I have an unlocked T-Mobile iPhone 5s that I put a Freedom Pop sim in as a "guest phone" for my visiting Non-US Friends and Family.
It seems to work just fine. It is strange that its not a real phone number, only a VOIP style app - but it still works with iMessage and WhatsApp, and they can make and receive calls in a pinch.
FreedomPop sells AT&T SIMs. The phones they sell are for Sprint. I have accounts on both. I use the free AT&T SIM in my car and get 1GB free/month, which is more than sufficient for my Google Maps/Earth and directions usage.
BTW how does that "LTE SIM" actually work? I have a few of their pre-LTE "global" SIMs. The MNC is actually some UK company, and it actually does route through the UK. Horrible latency (and they marketed this for VOIP, lol), it's NATted, and the IP address actually ends in 0! (not wrong under CIDR, just unusual).

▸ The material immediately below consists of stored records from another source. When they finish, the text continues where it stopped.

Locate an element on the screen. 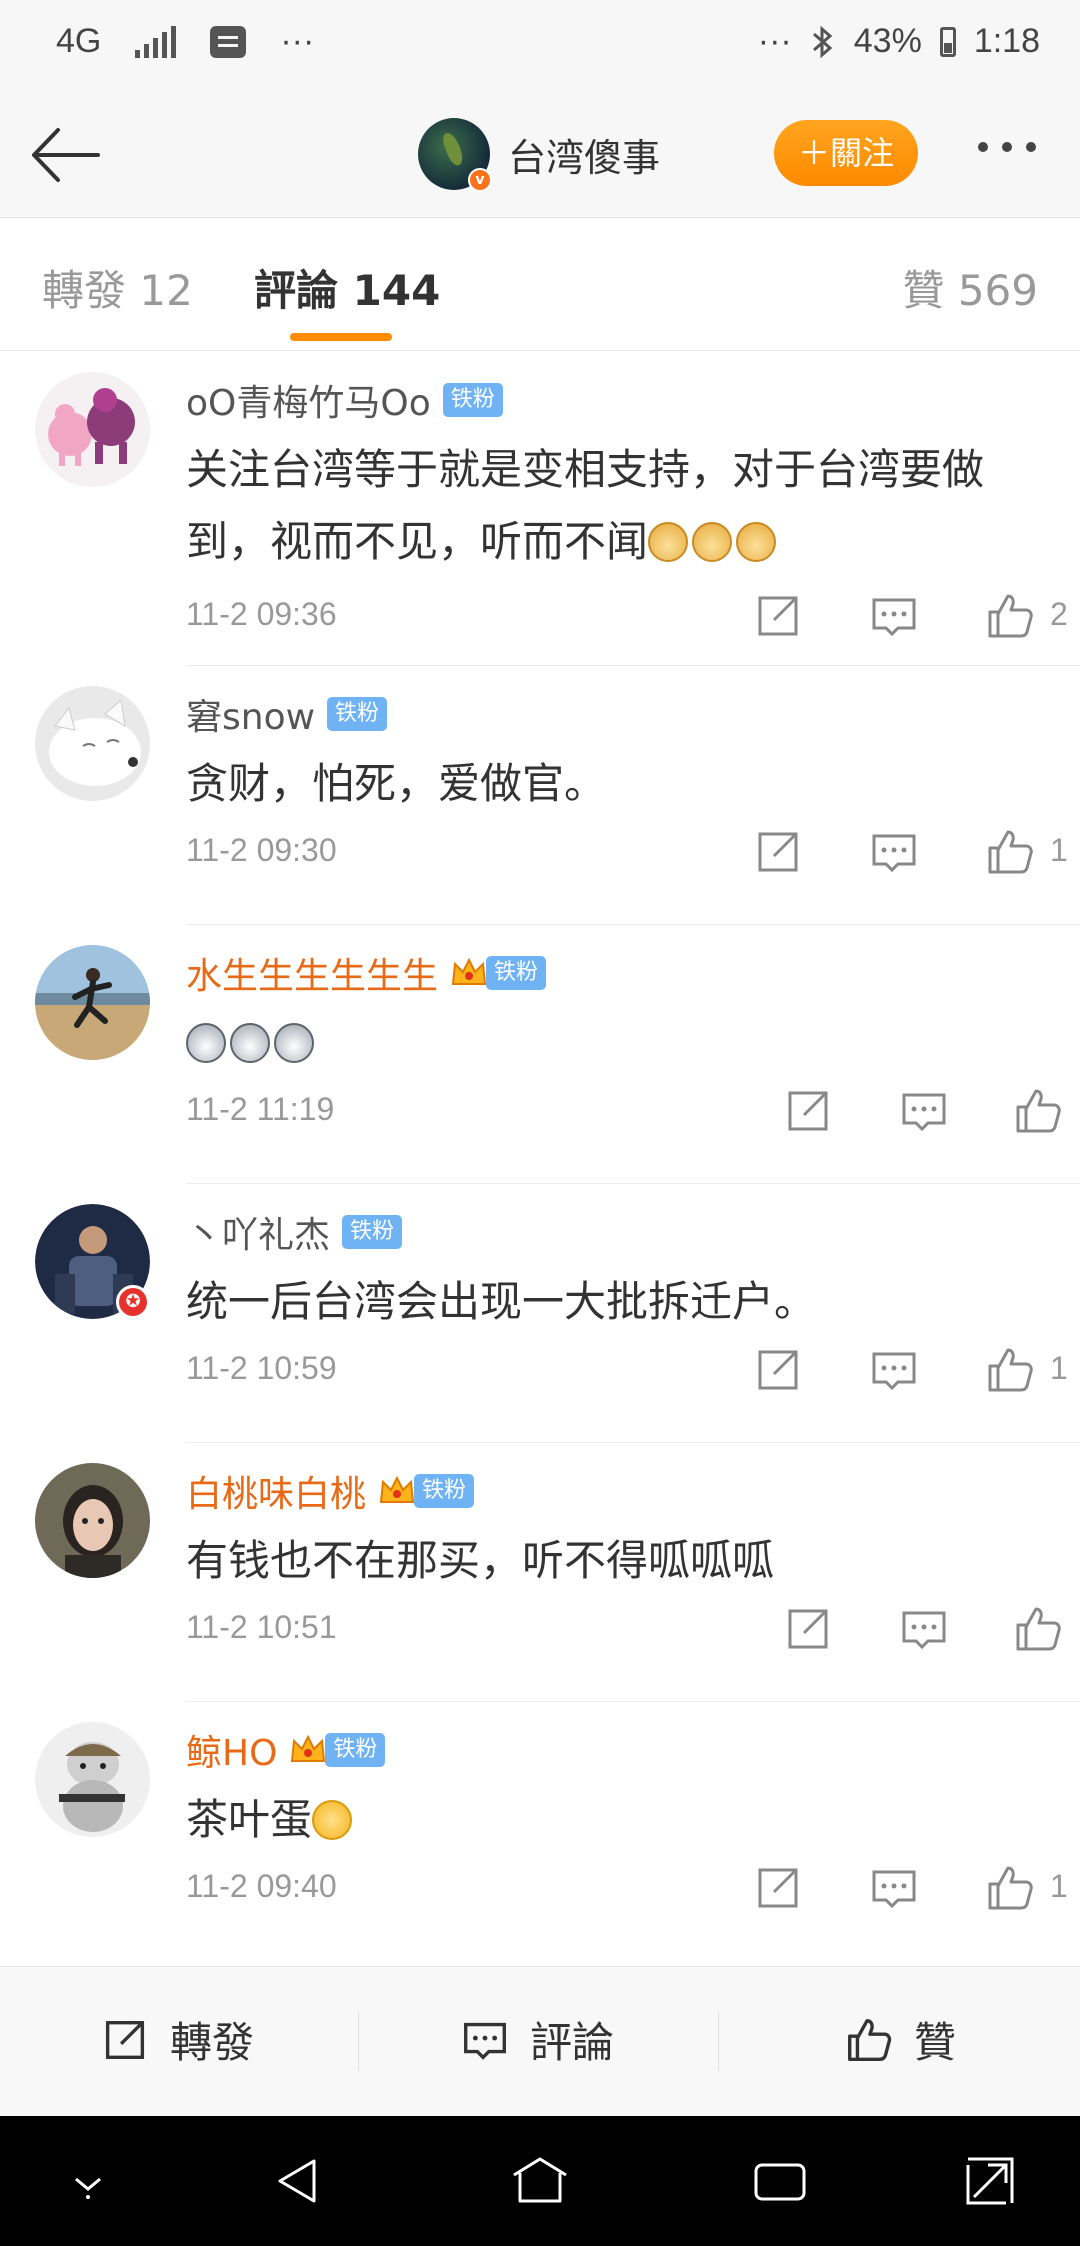 This screenshot has height=2246, width=1080. comment-timestamp: 11-2 09:30 is located at coordinates (262, 850).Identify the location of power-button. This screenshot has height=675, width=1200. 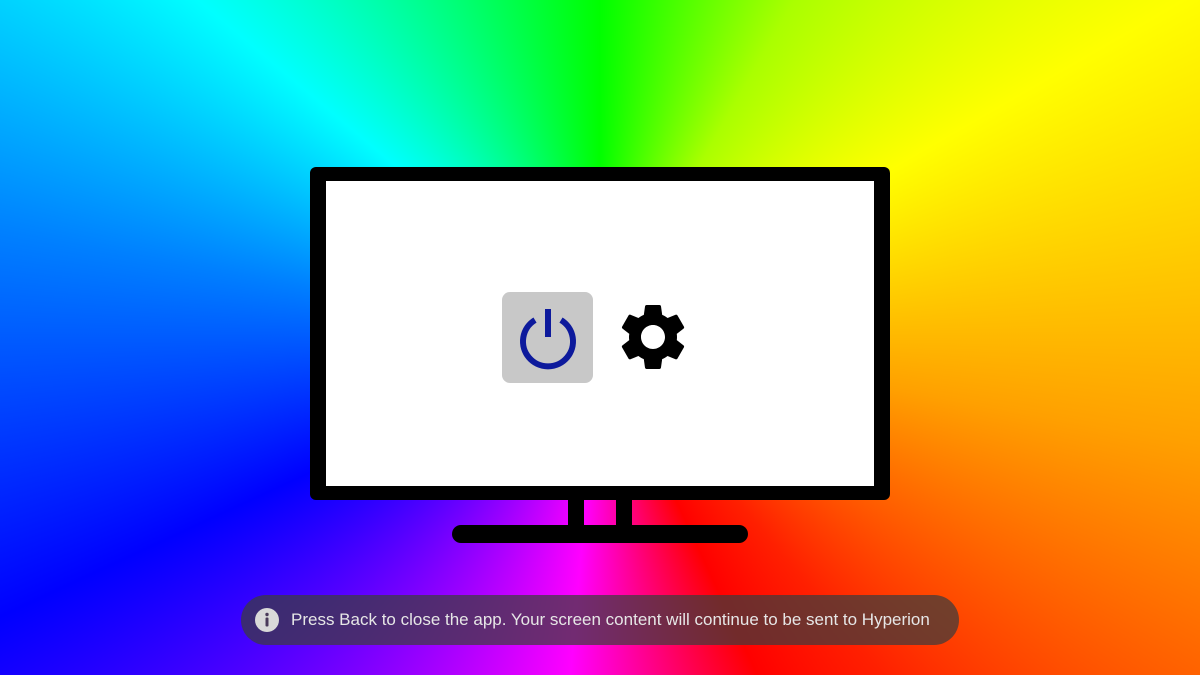
(548, 338).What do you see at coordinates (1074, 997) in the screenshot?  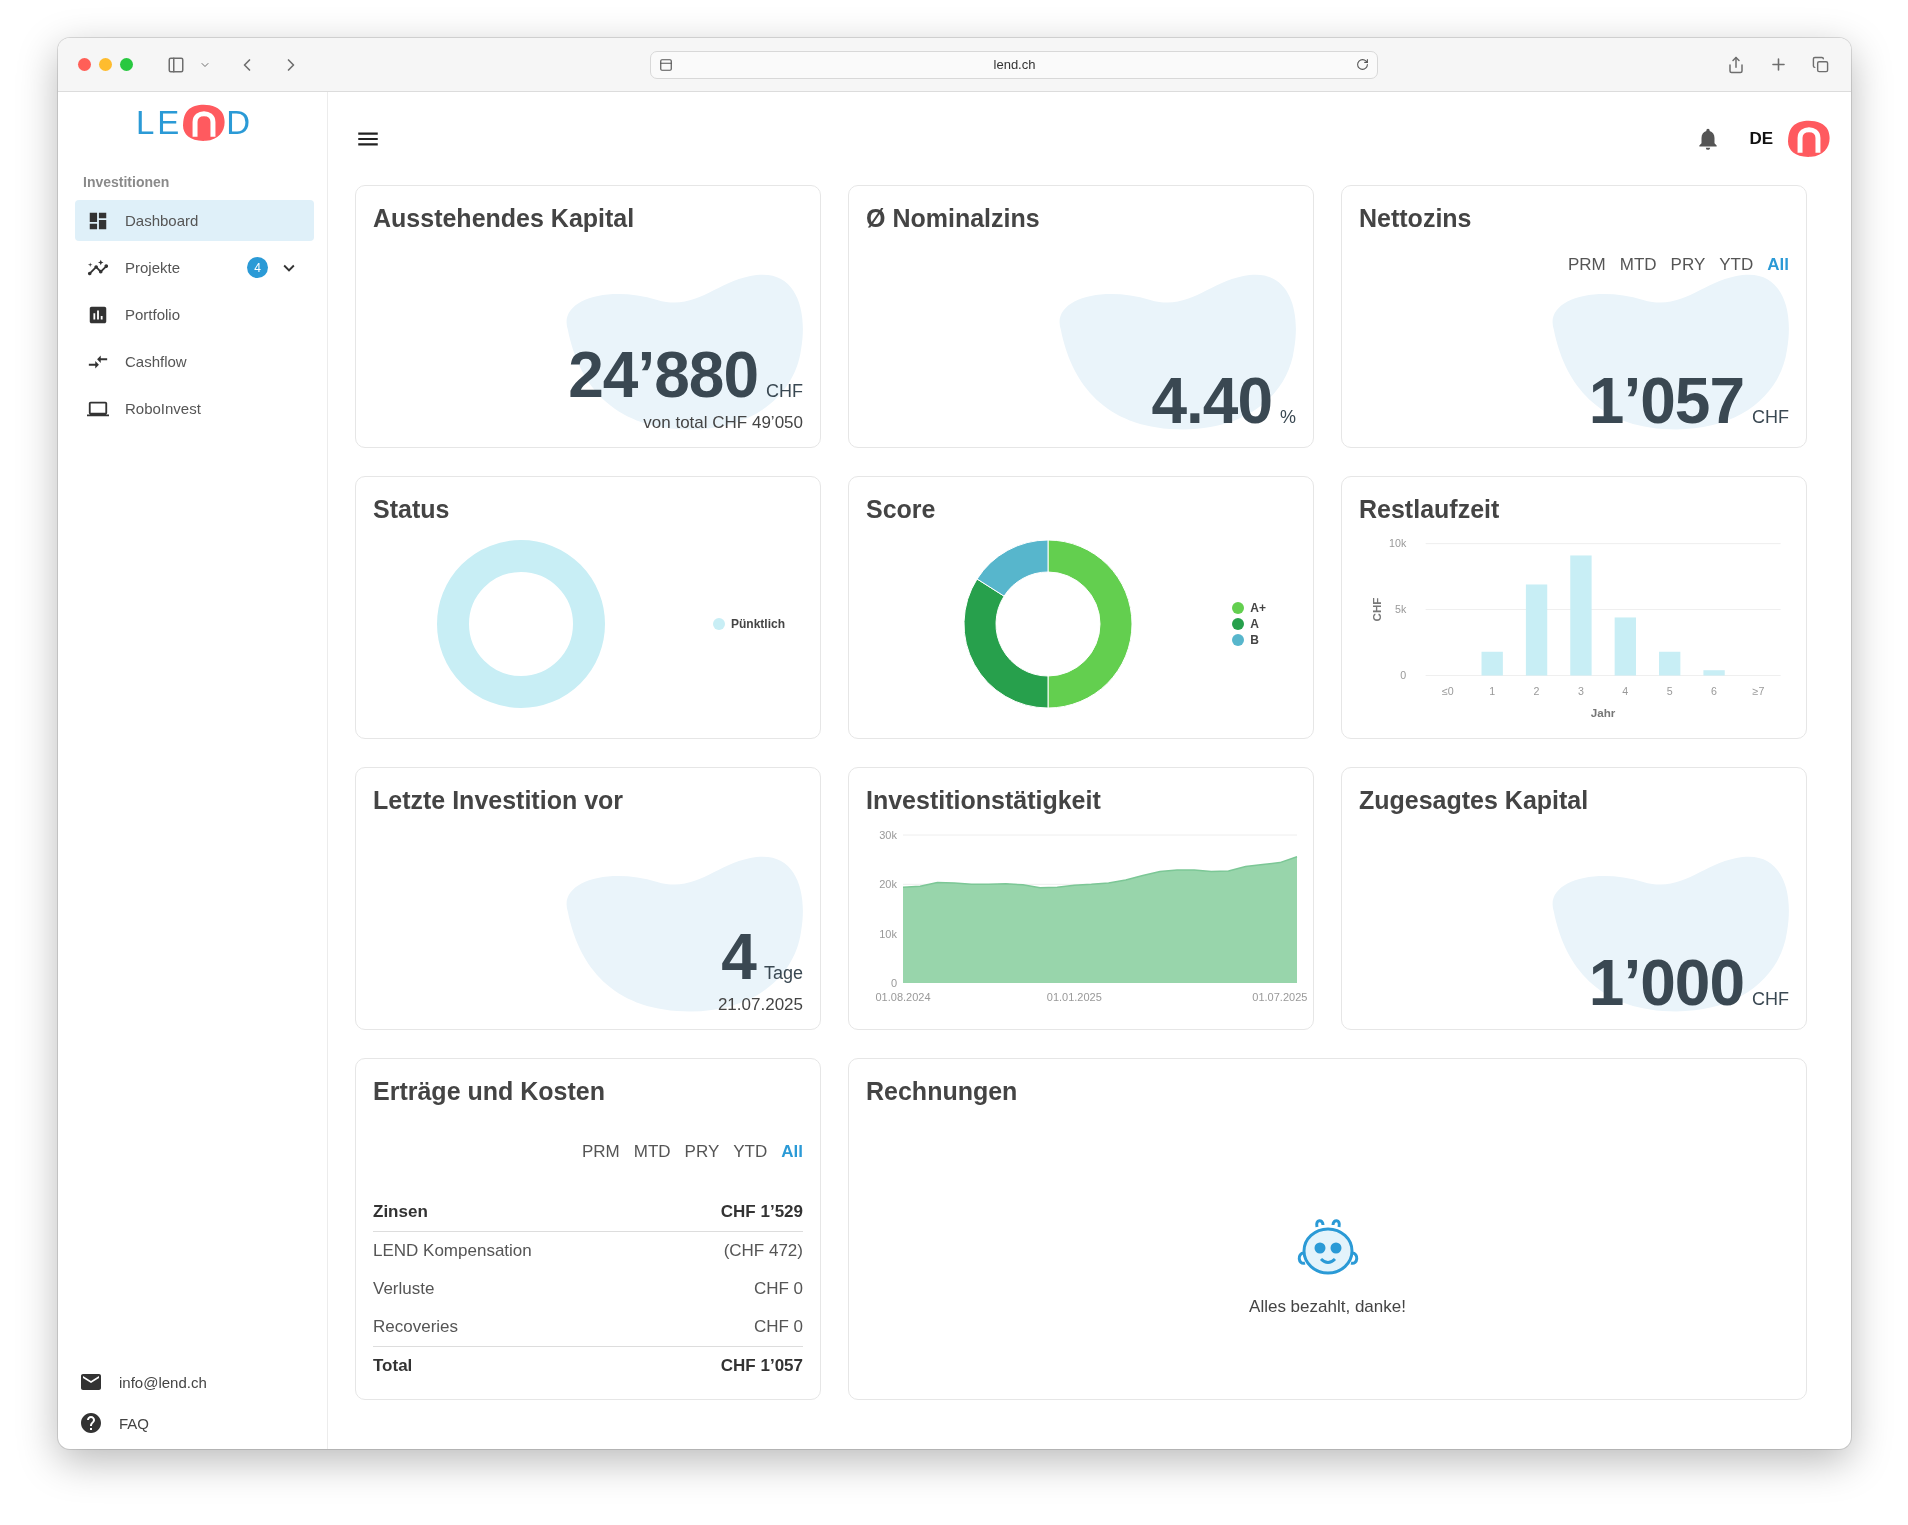 I see `axis-tick-label: 01.01.2025` at bounding box center [1074, 997].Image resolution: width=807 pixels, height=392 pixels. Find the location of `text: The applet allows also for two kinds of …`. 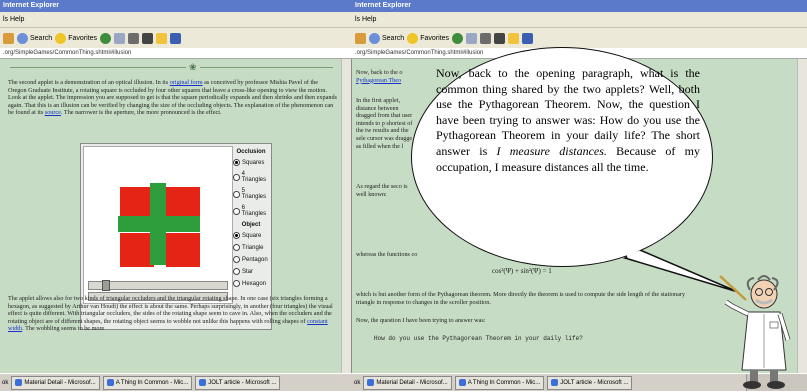

text: The applet allows also for two kinds of … is located at coordinates (170, 310).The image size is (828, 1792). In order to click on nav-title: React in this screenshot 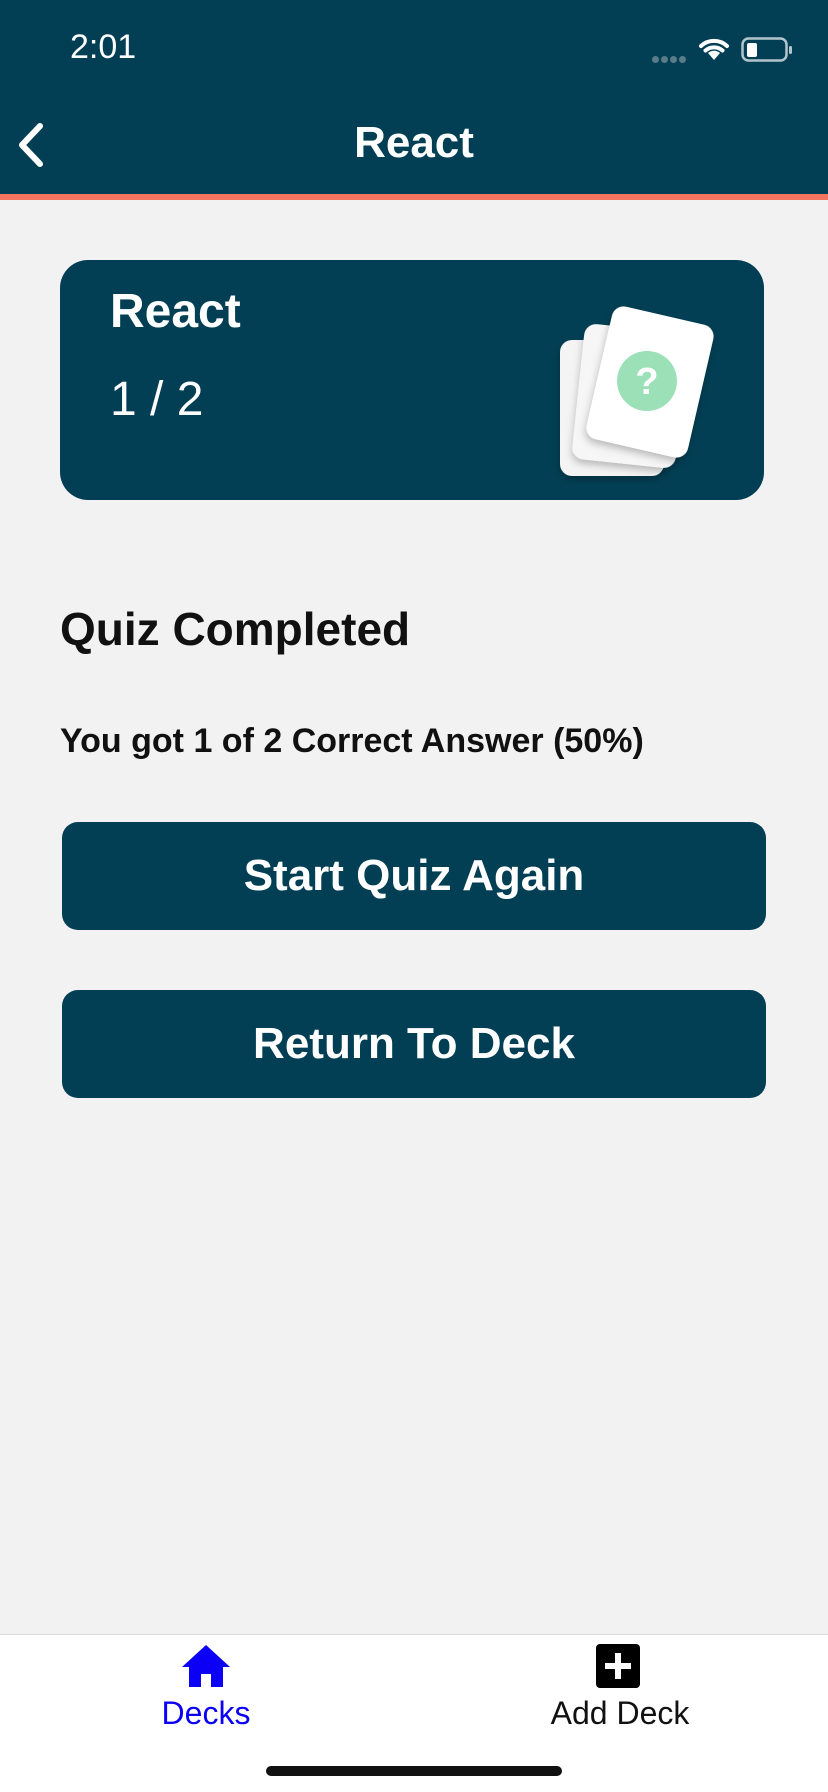, I will do `click(414, 142)`.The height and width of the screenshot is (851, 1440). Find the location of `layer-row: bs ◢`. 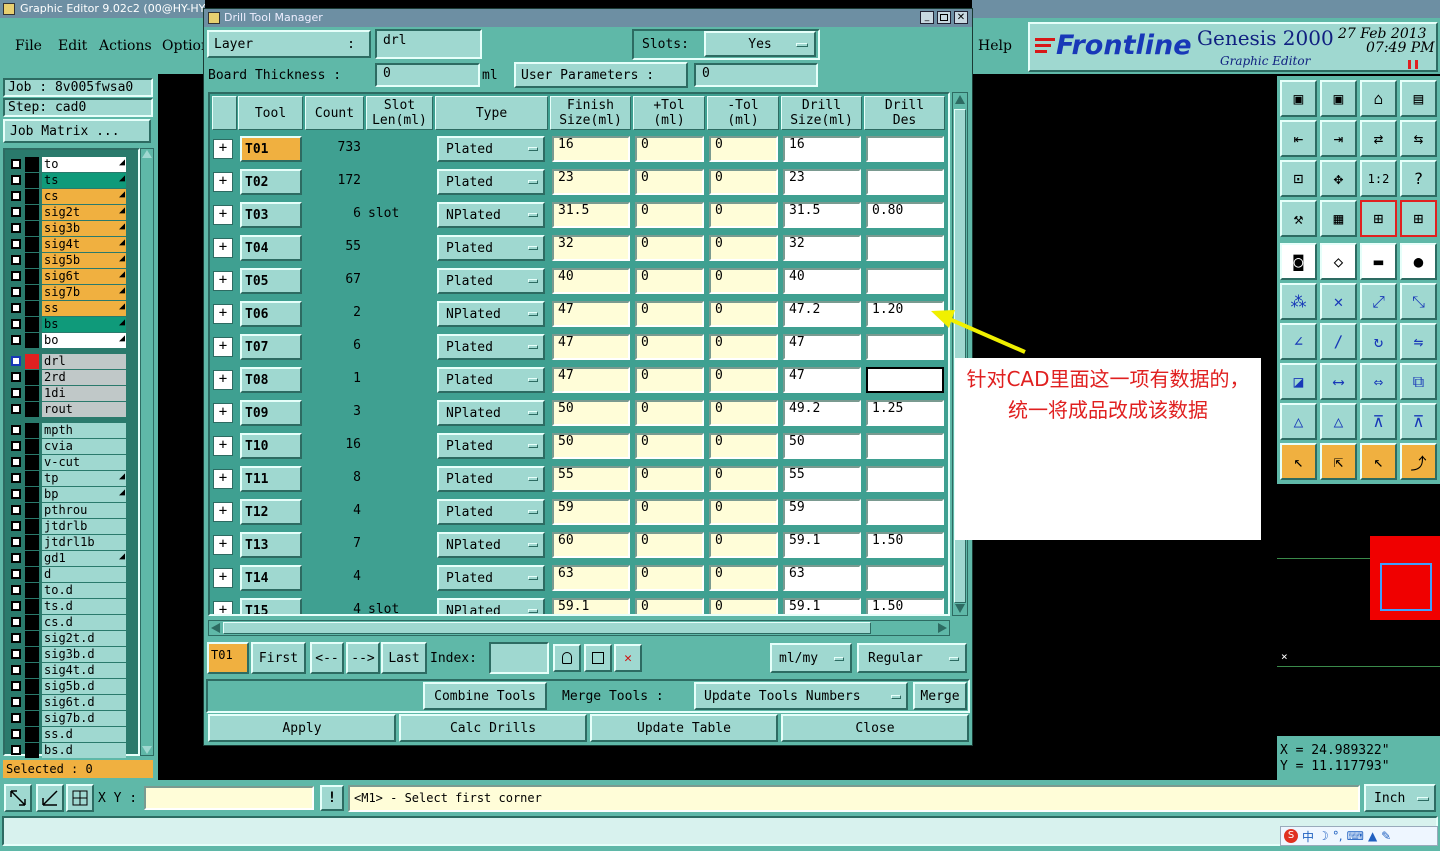

layer-row: bs ◢ is located at coordinates (67, 324).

But it does roam onto both AT&T and T-mobile towers.
It's complicated. In general, no, due to different base technologies (GSM vs CDMA), and the US carriers' unlock policies (the carriers can sometimes lock your phone to their network). In specific, maybe, because some phones (mostly new iPhones and Nexus/Pixel devices) can be used on all US networks, and the CDMA carriers have started to use SIM cards like the GSM carriers.
Not an easily answerable question, and no one is giving you the real answer:
look at the specific bands that your phone supports. there is no other way of knowing. a good amount of phones are CDMA and GSM. if your phone is carrier locked, you will also need to find a way of undoing that.